Últimamente se está generalizando la mala costumbre de publicar parches para juegos. Problemas de lectura, con el online, o incluso preocupantes defectos gráficos o jugables. “No os preocupéis”, anuncia la compañía de turno como respuesta a la avalancha de quejas y réplicas de los sufridos usuarios. “No os preocupéis que enseguida vamos a sacar un parche para el juego que solucionará todos los problemas”.

Claro. ¡Qué suerte tienen algunos! Con la llegada de los discos duros y la conexión a Internet de las consolas de última hornada (lo de nueva generación empieza a ser discutible) muchos han visto la oportunidad de hacer negocio más rápido que de costumbre. Si normalmente publicar un juego requiere un año y pico de desarrollo como mínimo, ahora estos tiempos se acortan, se obliga a los programadores a quemarse las yemas de los dedos contra las teclas haciendo veinte horas al día para cumplir las fechas a ritmo de látigo y… se acaban sacando títulos inacabados tras retrasos inexplicables.

Los ejemplos son evidentes, y alguno ha sido bastante reciente.  No importa que el juego no sea perfecto, ni siquiera que sea jugable en todos sus modos.

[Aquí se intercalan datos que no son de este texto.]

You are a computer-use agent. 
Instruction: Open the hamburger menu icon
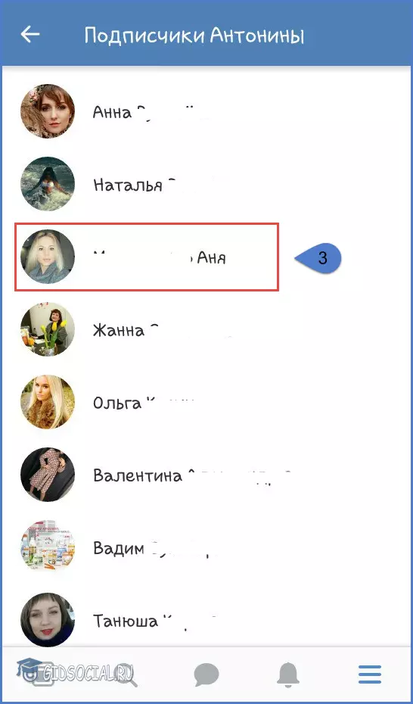pos(370,674)
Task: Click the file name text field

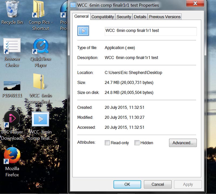Action: tap(151, 31)
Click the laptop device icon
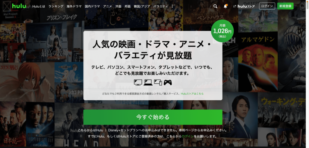 coord(148,82)
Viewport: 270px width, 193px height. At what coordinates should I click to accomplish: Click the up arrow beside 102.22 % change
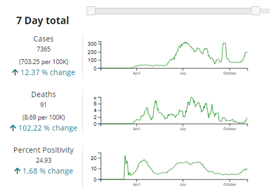click(x=13, y=128)
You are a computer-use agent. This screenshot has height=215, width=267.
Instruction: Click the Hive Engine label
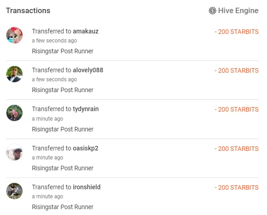238,11
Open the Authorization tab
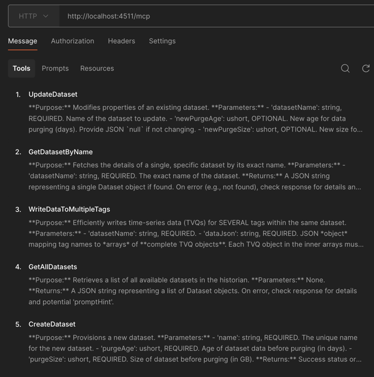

Podemos echarle la culpa a la complicada arquitectura de la consola, a los problemas que nos ha dado el sistema de almacenamiento… etcétera. Y sin motivo alguno en una plataforma el juego corre a 720p y 60 fps y en la otra a 640 con bajadas que rozan el estándar cinematográfico de los hermanos Lumière.

Al final ya sabemos para qué sirve el disco duro, además de para salvar las partidas: para guardar miles de parches para nuestros juegos, que por no esperar un mes para llenarse los bolsillos.